### TASK TO COMPLETE
Write down exactly the lines from the one below that has "Task: Enable 'Kompassrichtung" to the end of the data, both ends included; the pictures should not appear in your copy.

### Collected data
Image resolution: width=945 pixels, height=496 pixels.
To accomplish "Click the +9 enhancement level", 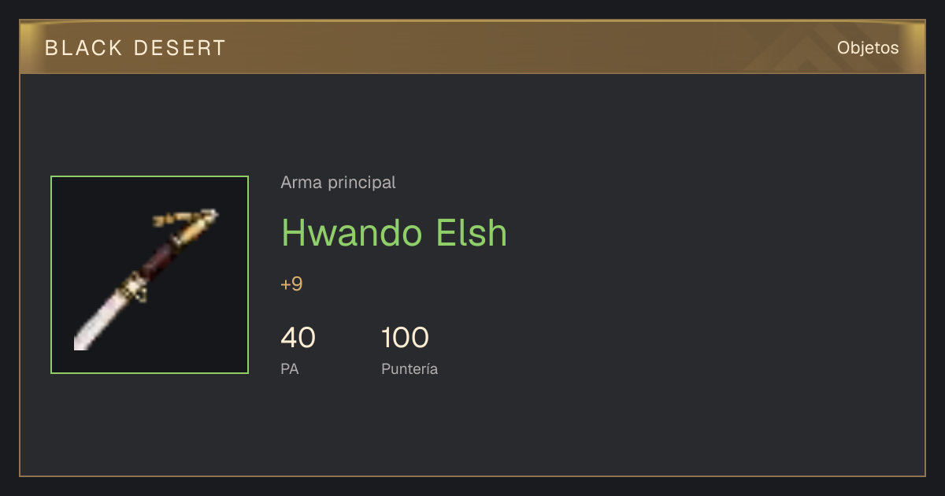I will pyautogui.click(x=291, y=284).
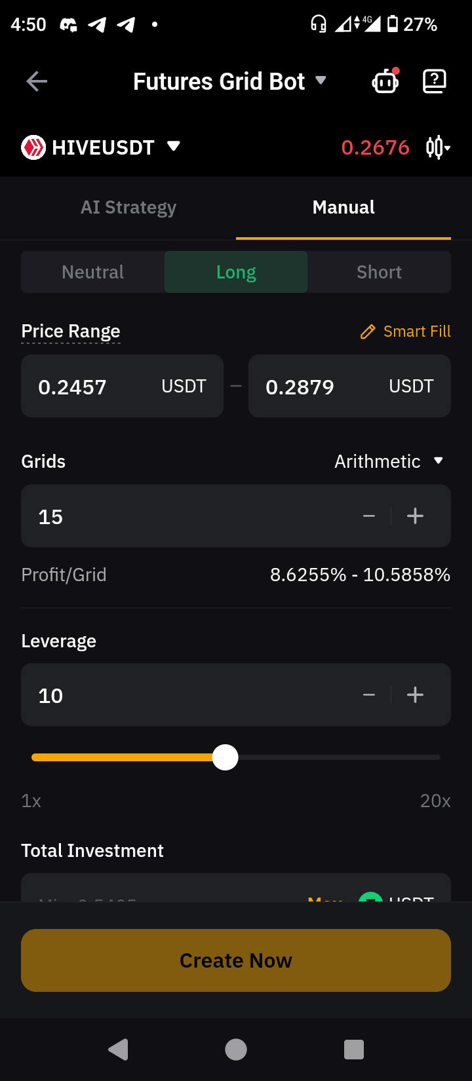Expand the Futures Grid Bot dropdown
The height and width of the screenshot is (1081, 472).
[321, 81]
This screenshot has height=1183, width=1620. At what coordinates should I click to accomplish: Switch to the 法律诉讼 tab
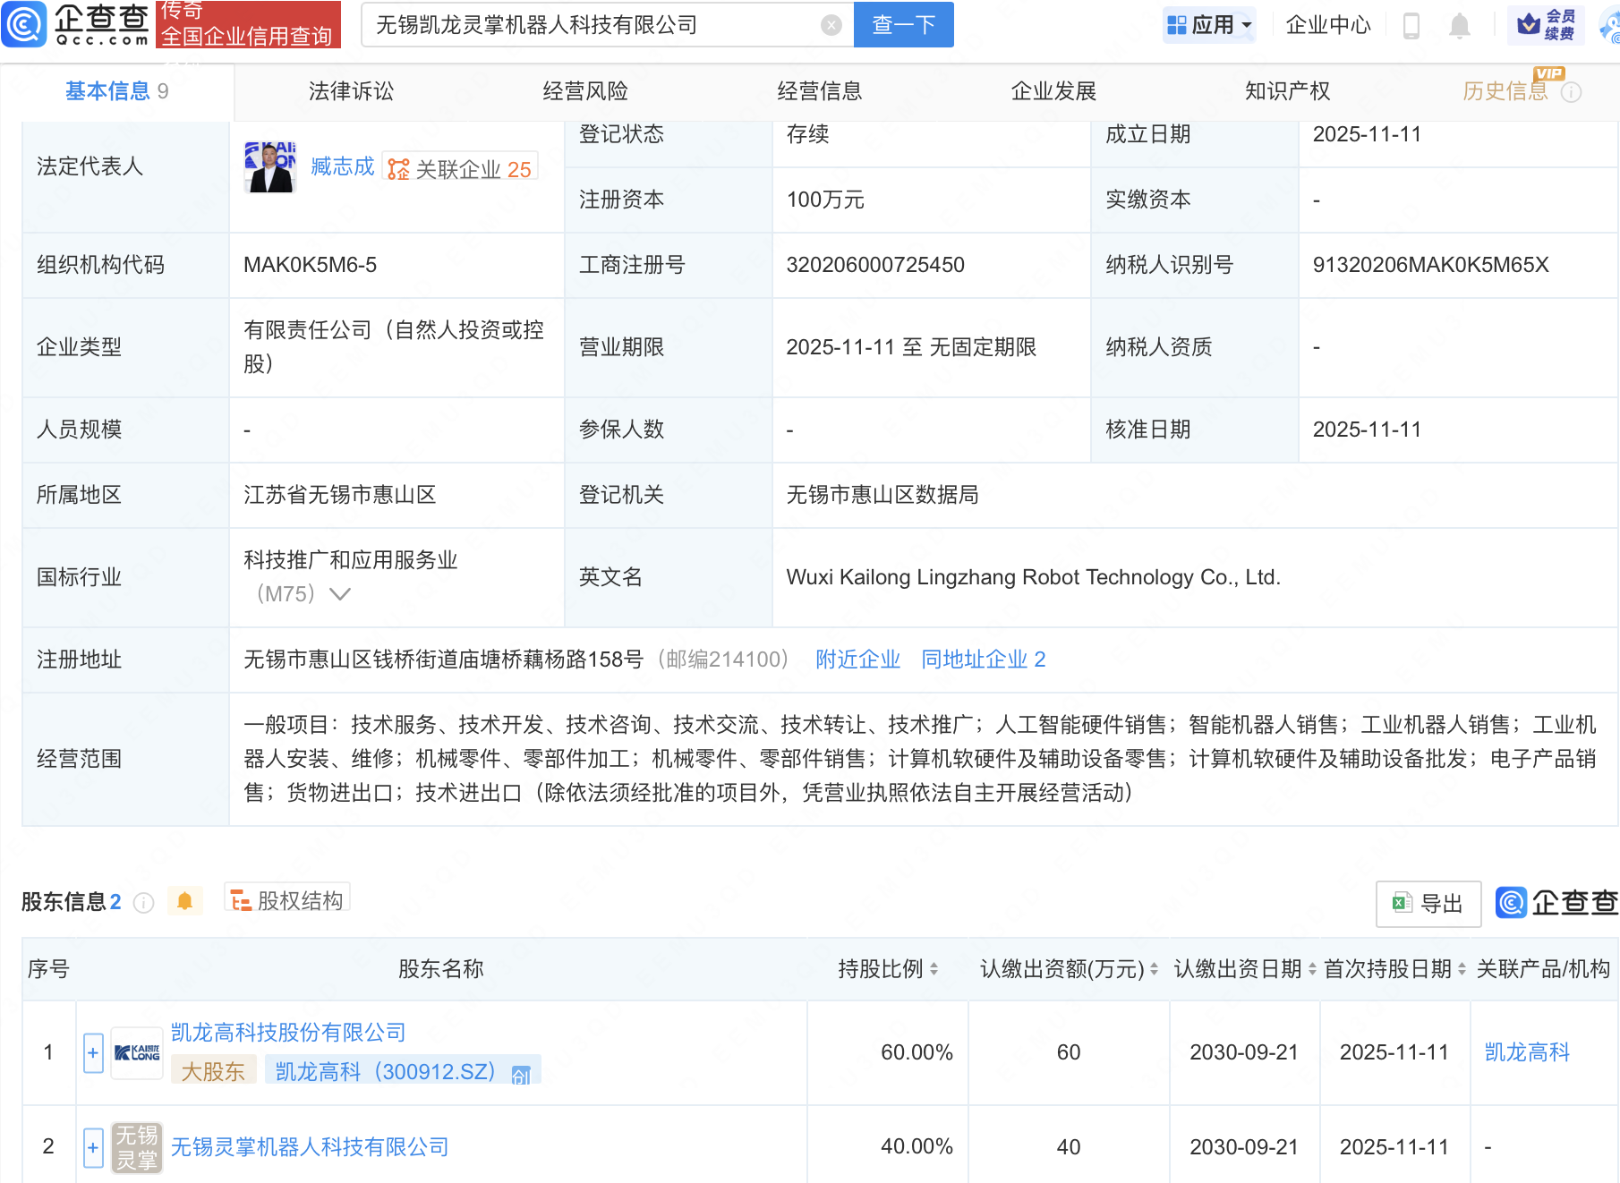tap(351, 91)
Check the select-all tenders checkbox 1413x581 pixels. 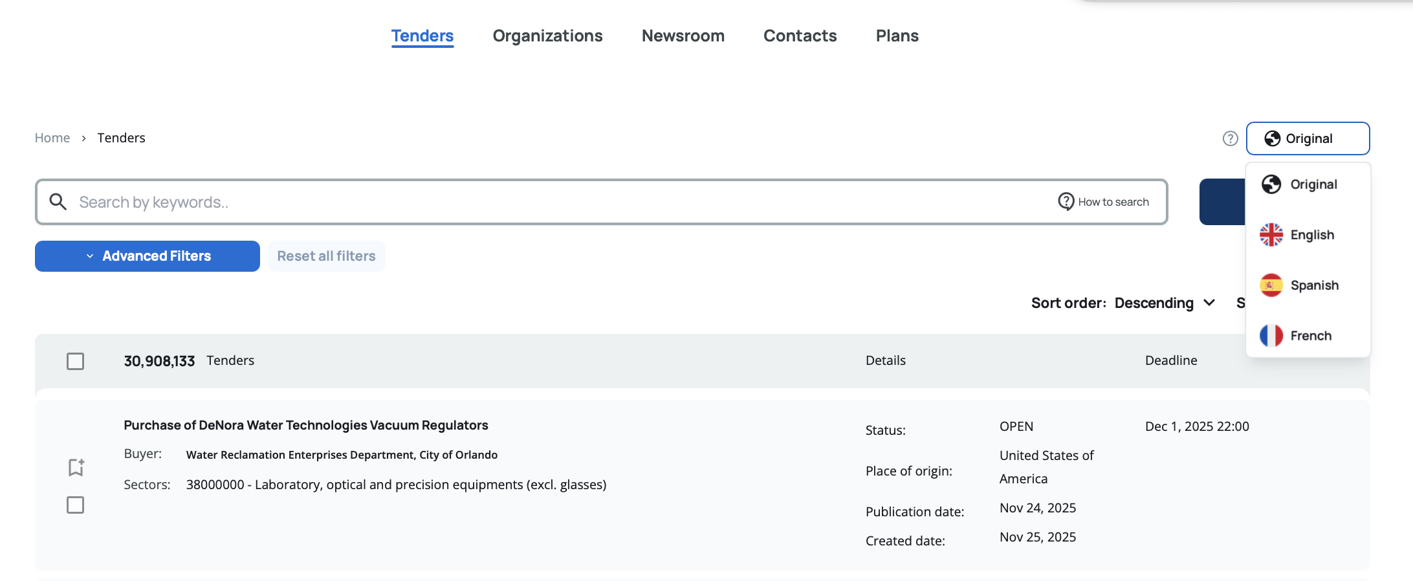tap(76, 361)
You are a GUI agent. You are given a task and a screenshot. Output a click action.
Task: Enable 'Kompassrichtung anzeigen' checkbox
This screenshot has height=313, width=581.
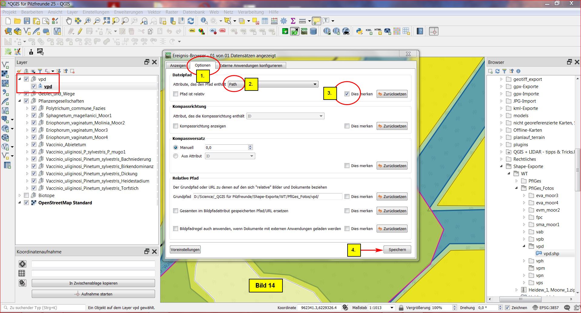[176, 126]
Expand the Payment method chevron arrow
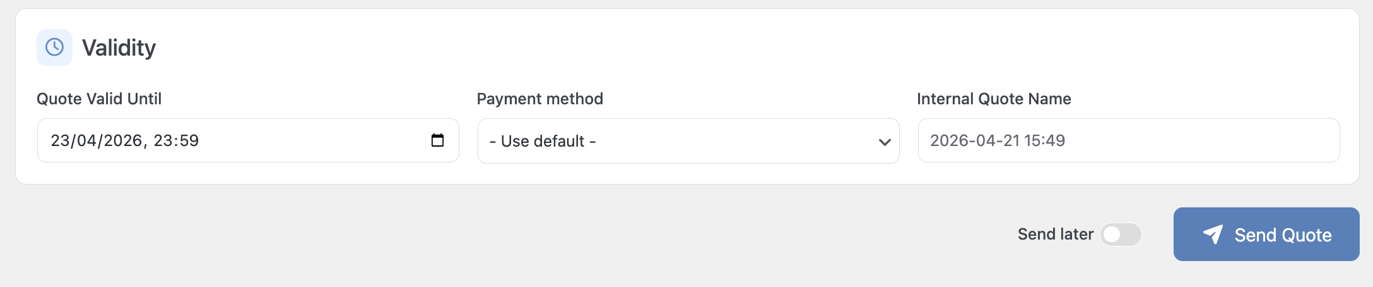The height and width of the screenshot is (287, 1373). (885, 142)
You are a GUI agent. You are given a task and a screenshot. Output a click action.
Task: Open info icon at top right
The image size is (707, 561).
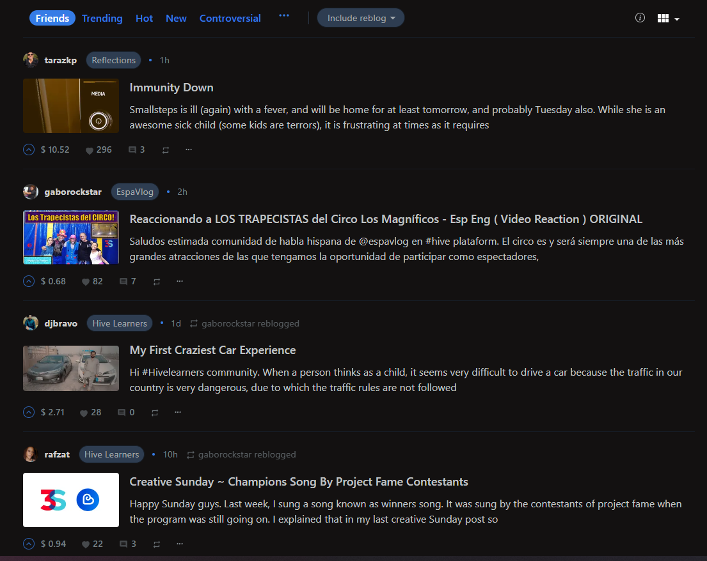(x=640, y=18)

### FINAL ANSWER
Task: Enable 'Kompassrichtung anzeigen' checkbox
This screenshot has height=313, width=581.
[176, 126]
Expand the Payment method chevron arrow
The height and width of the screenshot is (287, 1373). (885, 142)
You are a GUI agent. You are given a task and a screenshot. Output a click action.
Task: Open info icon at top right
The image size is (707, 561).
(x=640, y=18)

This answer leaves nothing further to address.